Excerpted passage ->
-- -- --
# I can't find myself, I think I am going about this all wrong... please help...



## breakable (Nov 13, 2009)

H had an A in October. The A started in October and ended when I found out on Halloween night.

I hope there is no bashing, but I completely understand if some is done... I was a fool but I am hoping that some of you can give me constructive criticism rather than pure criticism itself.

The night I found out, I got angry first. I slapped him, I cried, I yelled.
Then I just sat and weeped uncontrollably and tried to collect myself.
I begged him to stay and worked things out.
I realize that is the worst thing I could have done, and moments later I gave him the option. I said "All I want is for you to be happy, if she makes you happy then go be with her. I'll help you pack, I won't keep your daughter from you and this can go peacefully. If you love me at all, and want to try to work this out then stay". He sat down on the couch without a word, and hung his head. Moments later he said he wanted to try to work this out.

Things were going seemingly good, up until the past week or so.
-- -- --
Brief A ->
Answer these questions about the forum post about the affair, one line each, marked the same way:
(i) On what night did the poster find out?
(ii) Where did he sit down after being given the option to leave?
(iii) Regarding the daughter, what did the poster promise not to do?
Brief B -> Carry on writing the forum post about the affair, starting right after its last sentence.

Material ->
-- -- --
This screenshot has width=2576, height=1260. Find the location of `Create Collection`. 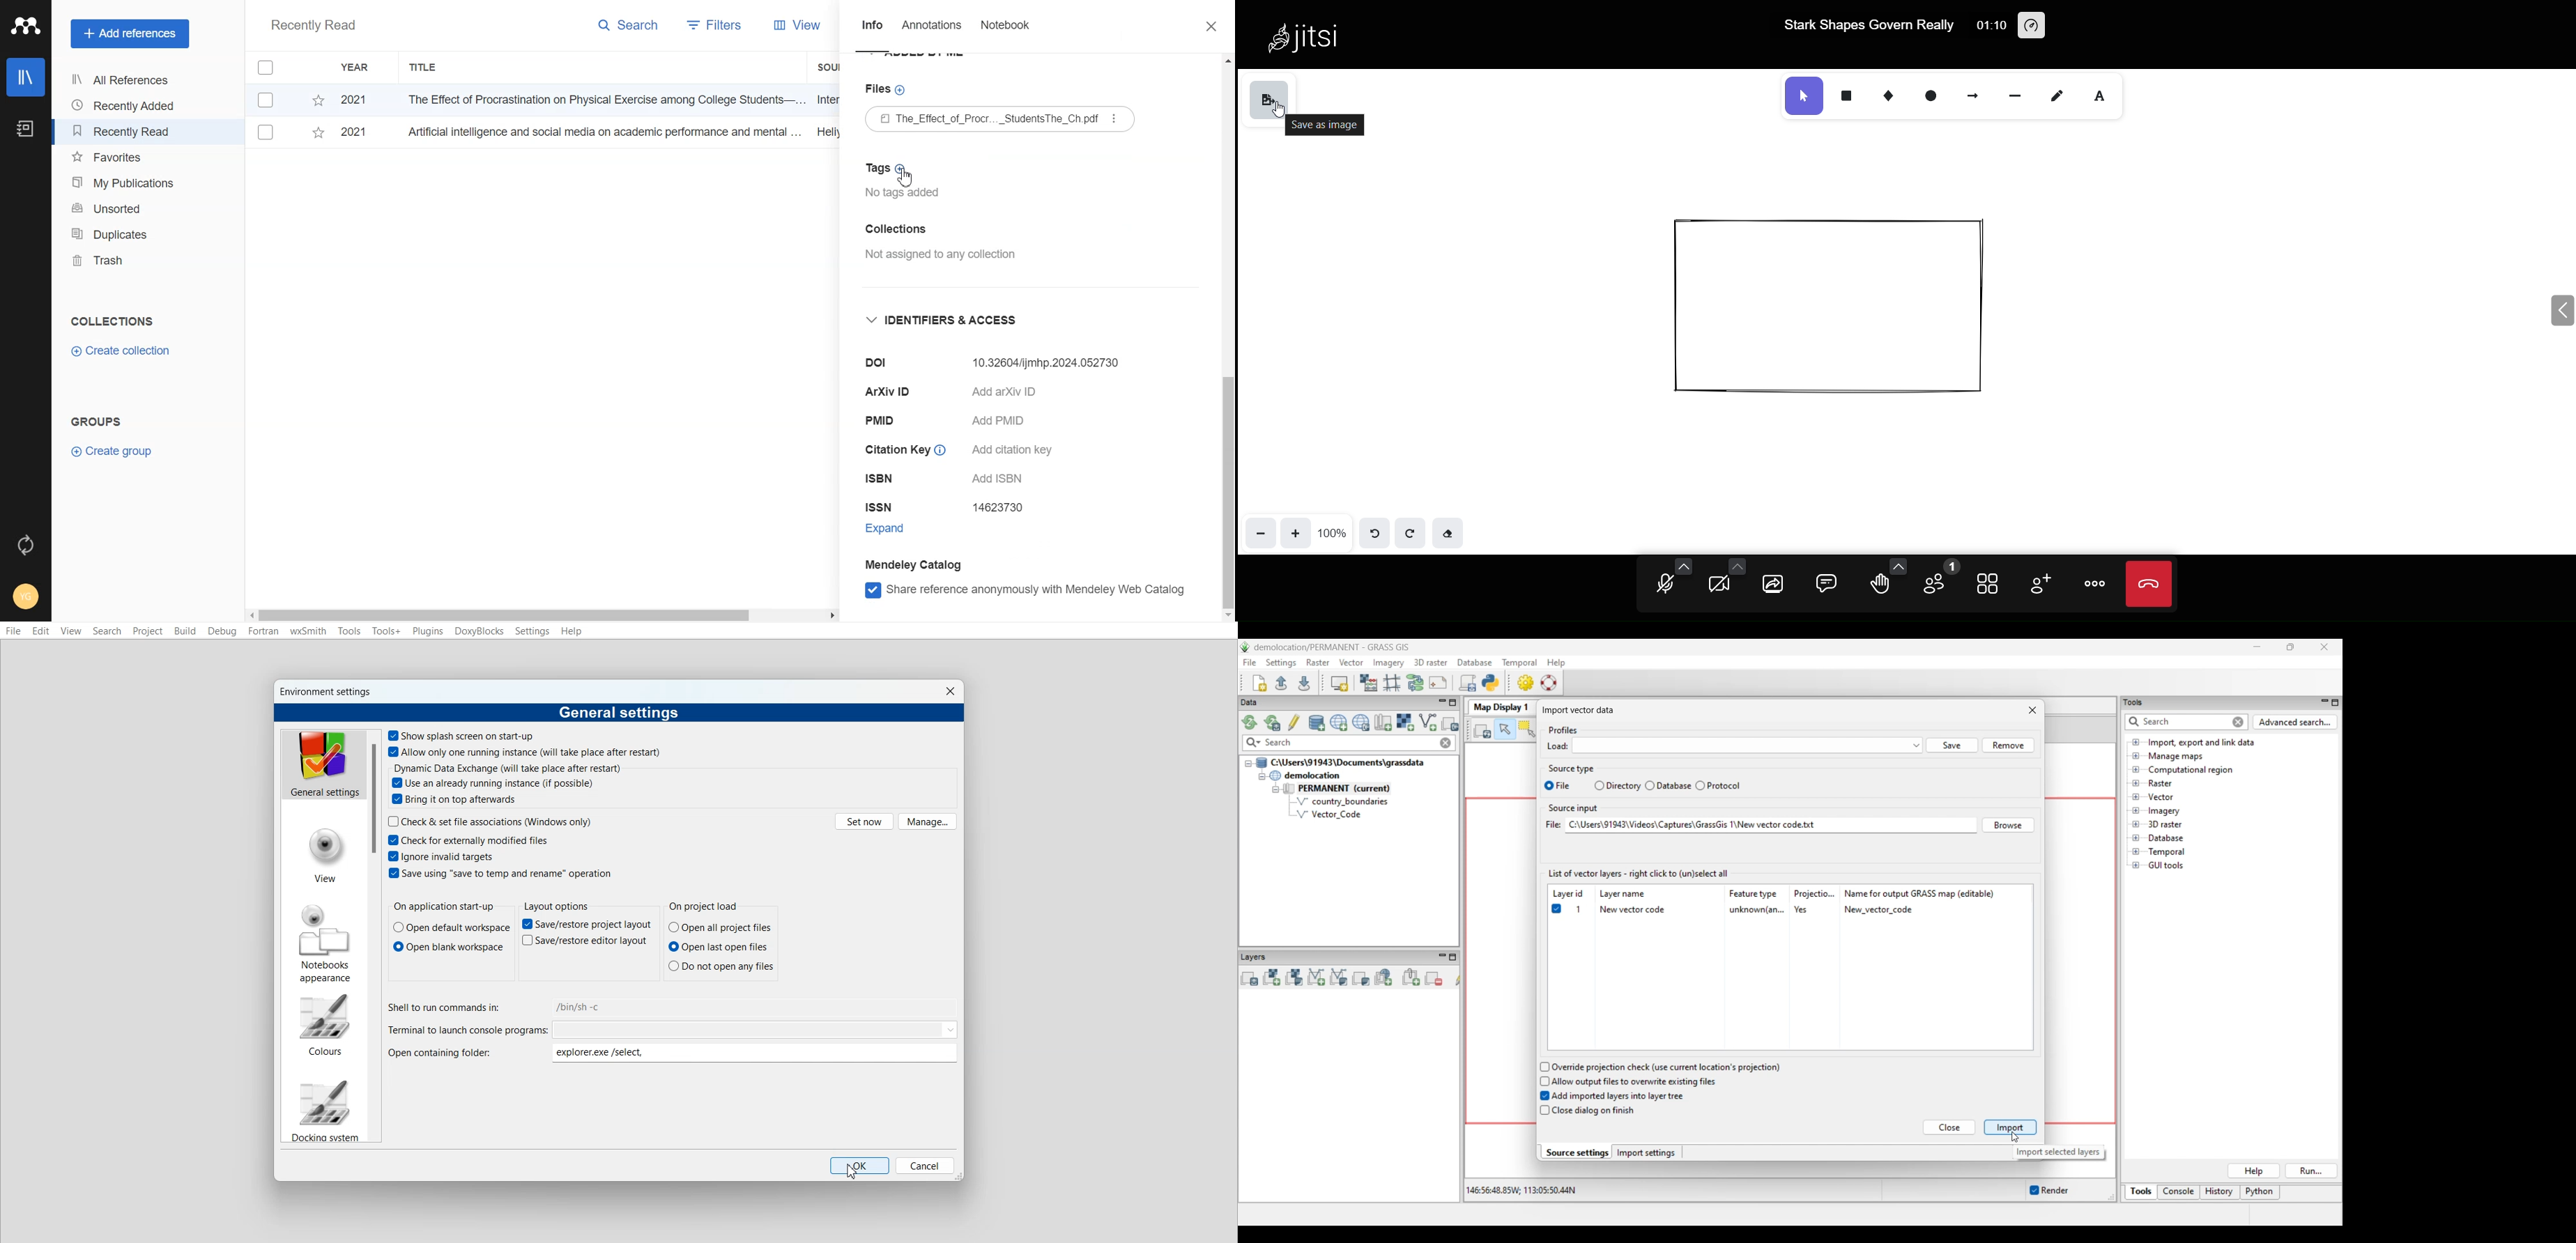

Create Collection is located at coordinates (122, 351).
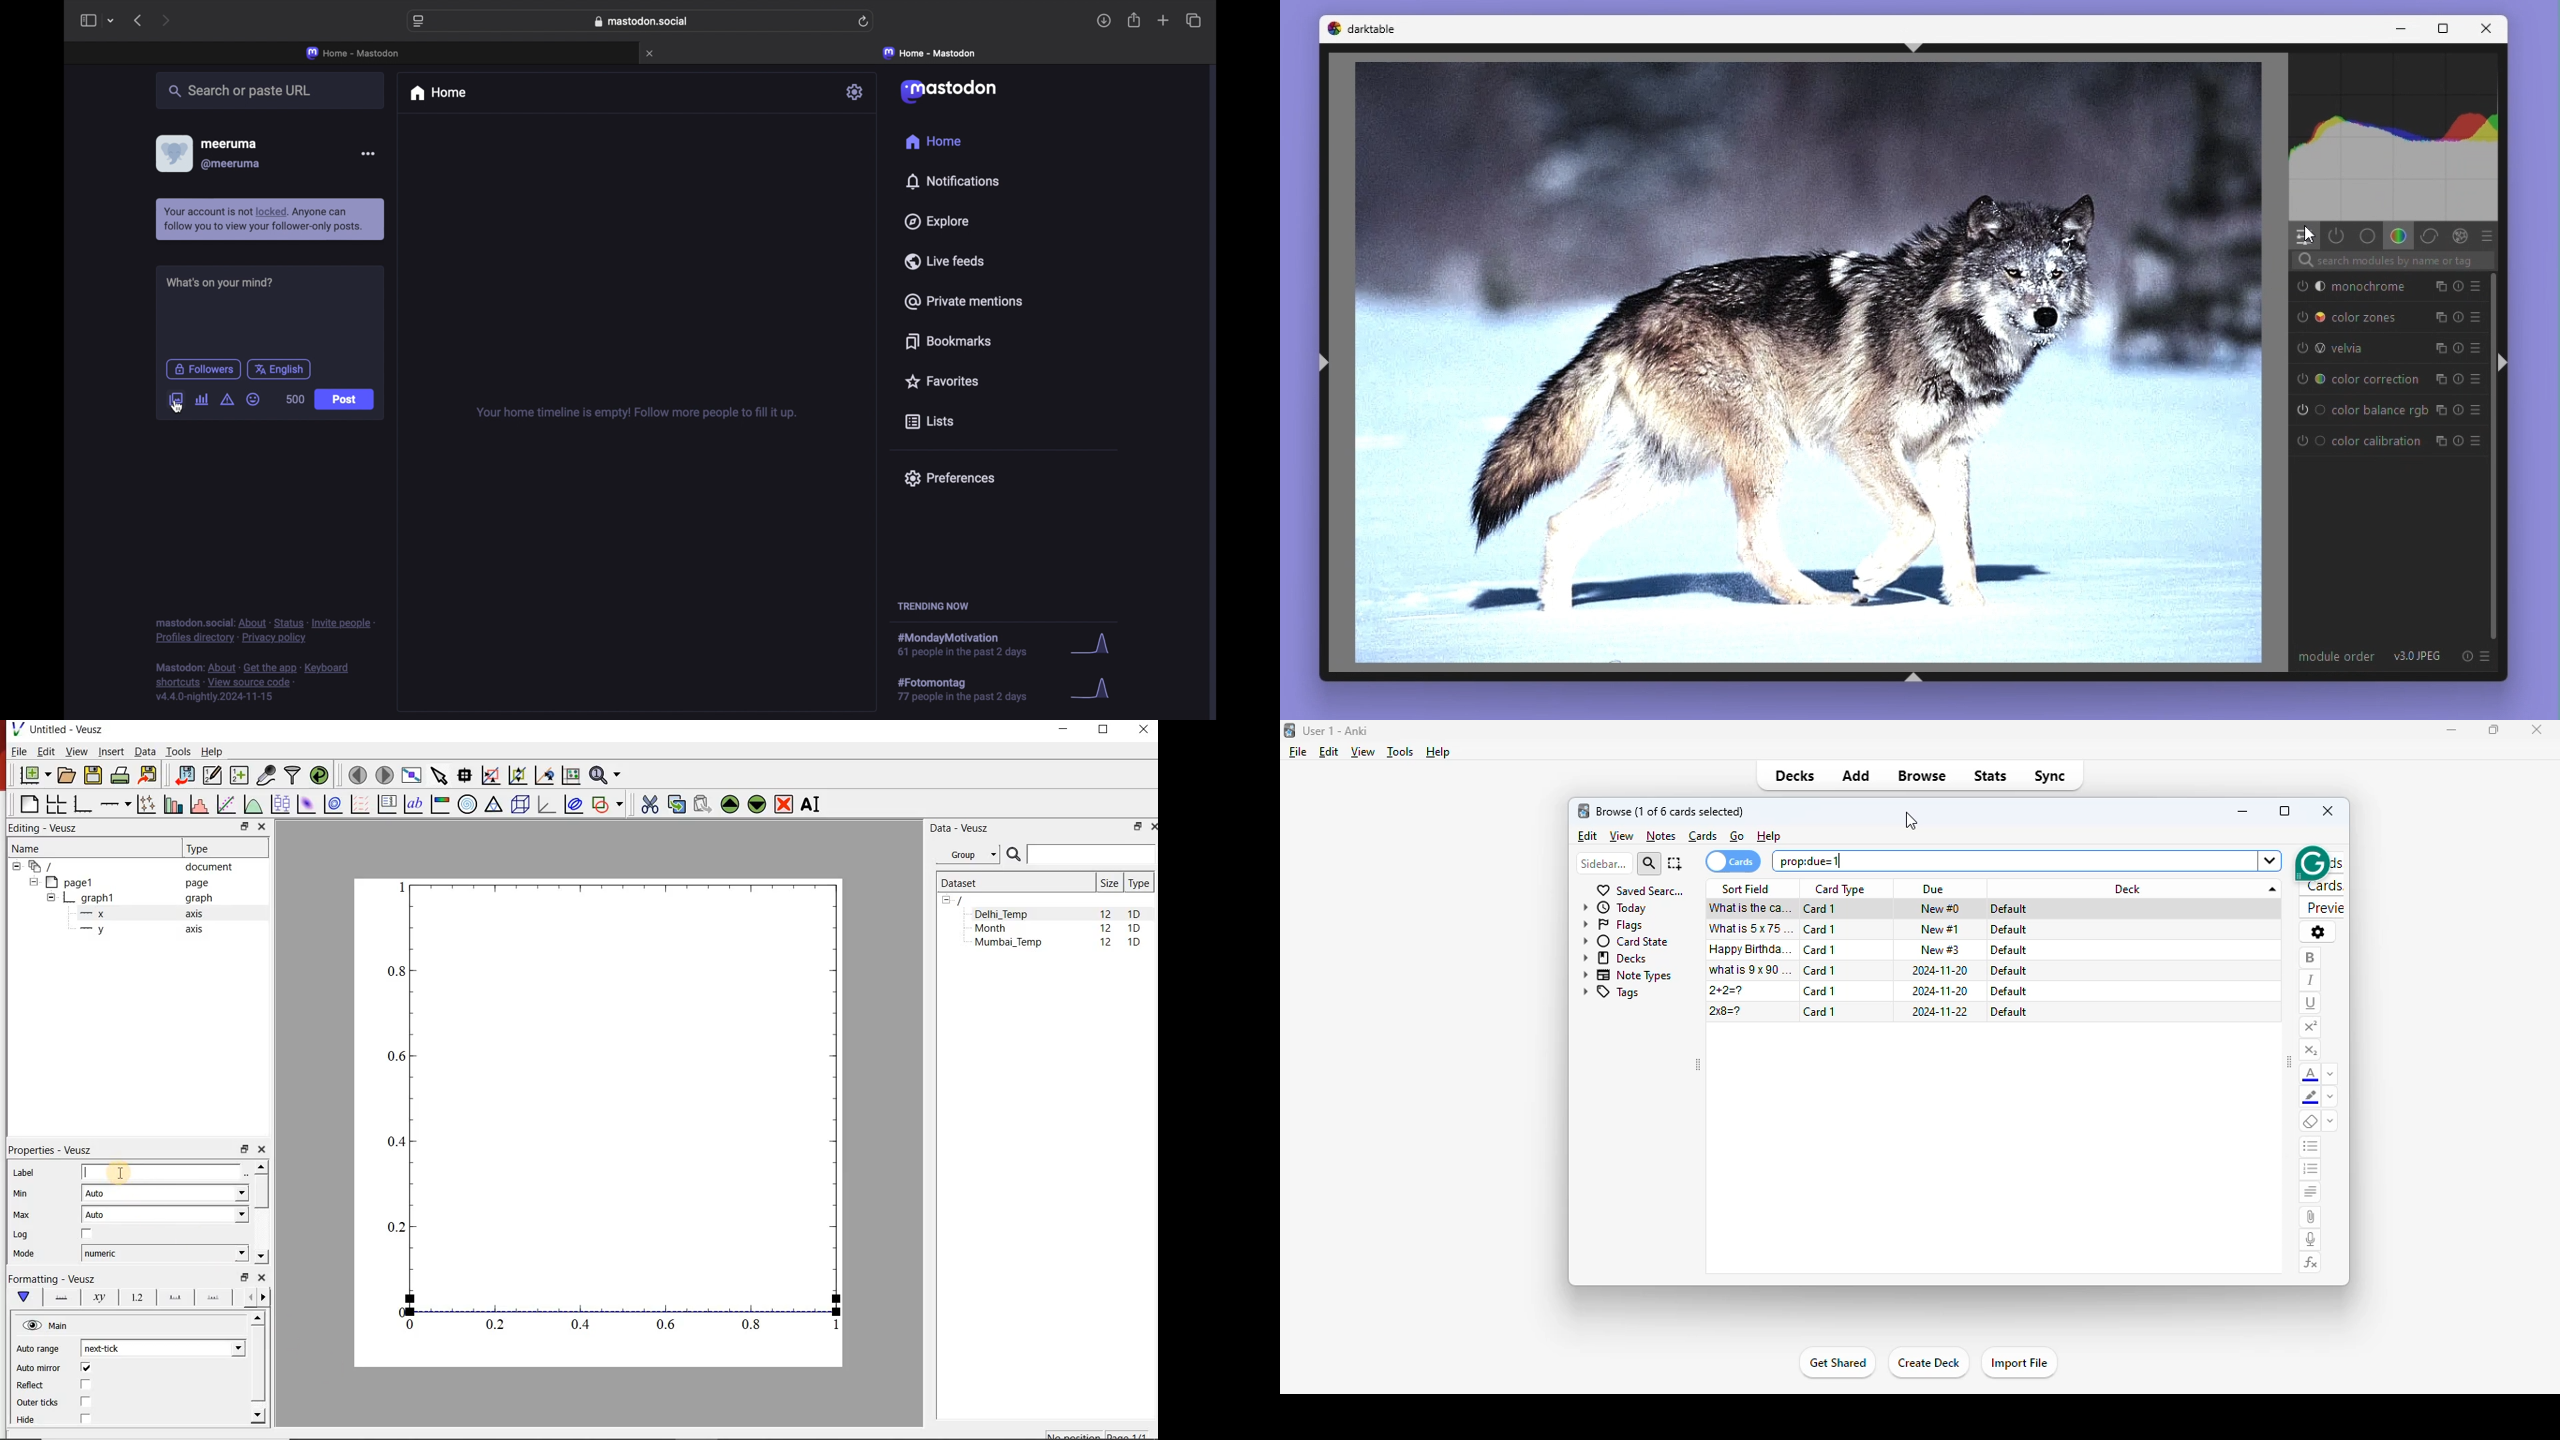  Describe the element at coordinates (440, 94) in the screenshot. I see `home` at that location.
-- -- --
Task output A ->
(i) Halloween night
(ii) On the couch
(iii) Keep his daughter from him

Task output B ->
I know I probably shouldn't do this, but I constantly find myself reading "affair help" articles.

Since the affair, I have tried to become everything he desires.
I've started working out to make myself look better for him, I've been dressing differently, etc.
We were having no arguments.

I read an article about this, and it says that I am competing with the OW. This is how I am feeling.
I feel like I am altering myself just to keep him happy...
I ask him what he wants/needs from me to make this work, and I tell him what I want/need from him.
When I ask him, he says that things are great and he is happy, so now he needs nothing.

I know for a fact he hasn't seen her, and the OW has since had her boyfriend move in with her, the are TTC and she is wanting to get married.

I just don't know what to do... she is suddenly coming back to my thoughts. When we make love, I get disgusted because I think about her... when he kisses me, etc.

I feel myself falling into a depression again, and I honestly don't know what to do.
I don't know how to go about this, I don't know if I am doing this right even though I'm half sure I'm not.

We are waiting on a call to get into marriage counseling, so that is my next move.

I know this is jumbled, as are my thoughts.

I guess all I am asking is how do I go about making this work?
How do I forget about her since she has forgotten him so easily, and has left us alone?
He loathes her now, and if she is brought up then he talks badly about her which sort of confuses me...

I feel so lost...


----------



## jessi (Feb 11, 2009)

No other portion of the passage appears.